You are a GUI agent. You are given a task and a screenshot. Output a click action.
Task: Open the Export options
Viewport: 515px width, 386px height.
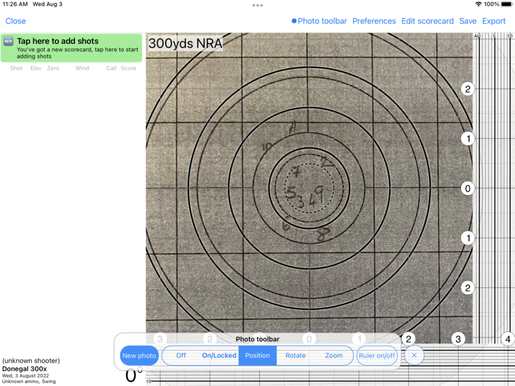pyautogui.click(x=494, y=21)
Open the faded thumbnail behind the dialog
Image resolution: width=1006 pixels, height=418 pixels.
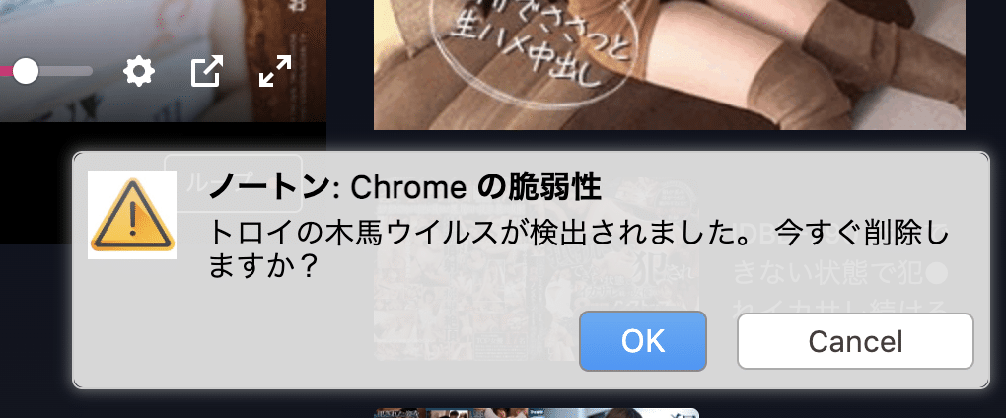pos(537,267)
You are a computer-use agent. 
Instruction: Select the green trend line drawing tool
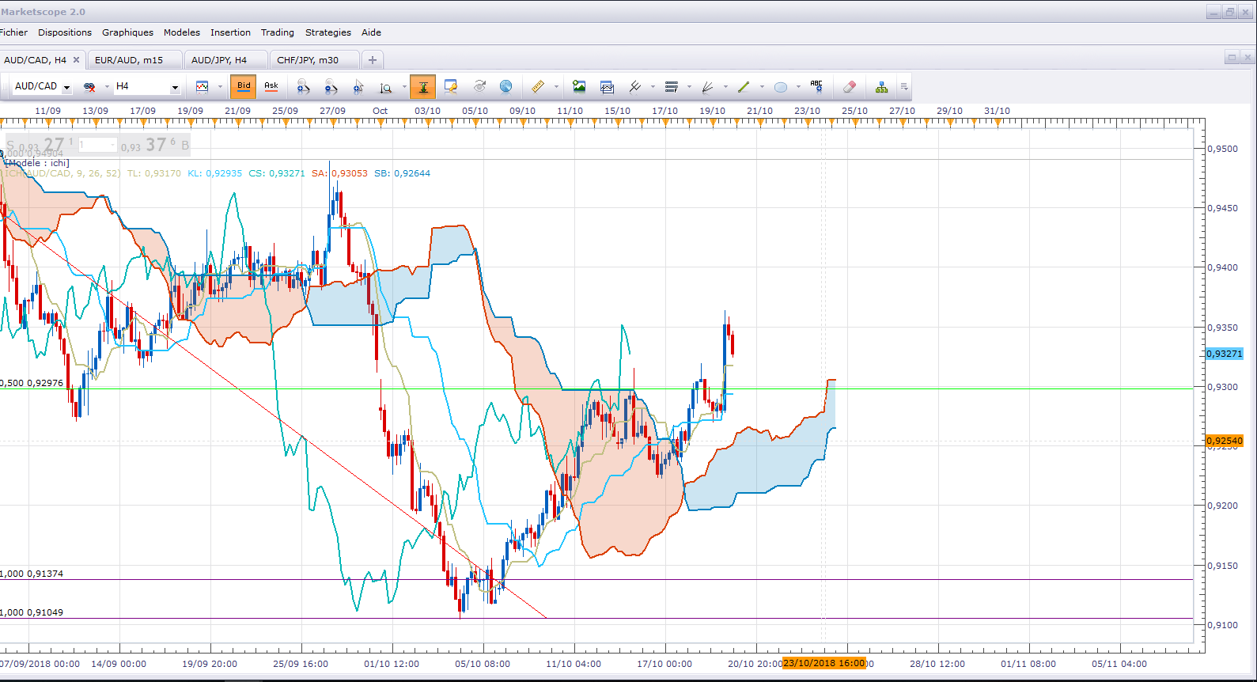[744, 87]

**WHAT TO PRODUCE**
Repeat the entries exactly, pictures left out.

**FINAL ANSWER**
You are a GUI agent. You are given a task and a screenshot. Output a click action.
Task: Open the Export options
Viewport: 515px width, 386px height.
pyautogui.click(x=494, y=21)
Open the faded thumbnail behind the dialog
Image resolution: width=1006 pixels, height=418 pixels.
pos(537,267)
You are a computer-use agent. 
Instruction: Select the green trend line drawing tool
[744, 87]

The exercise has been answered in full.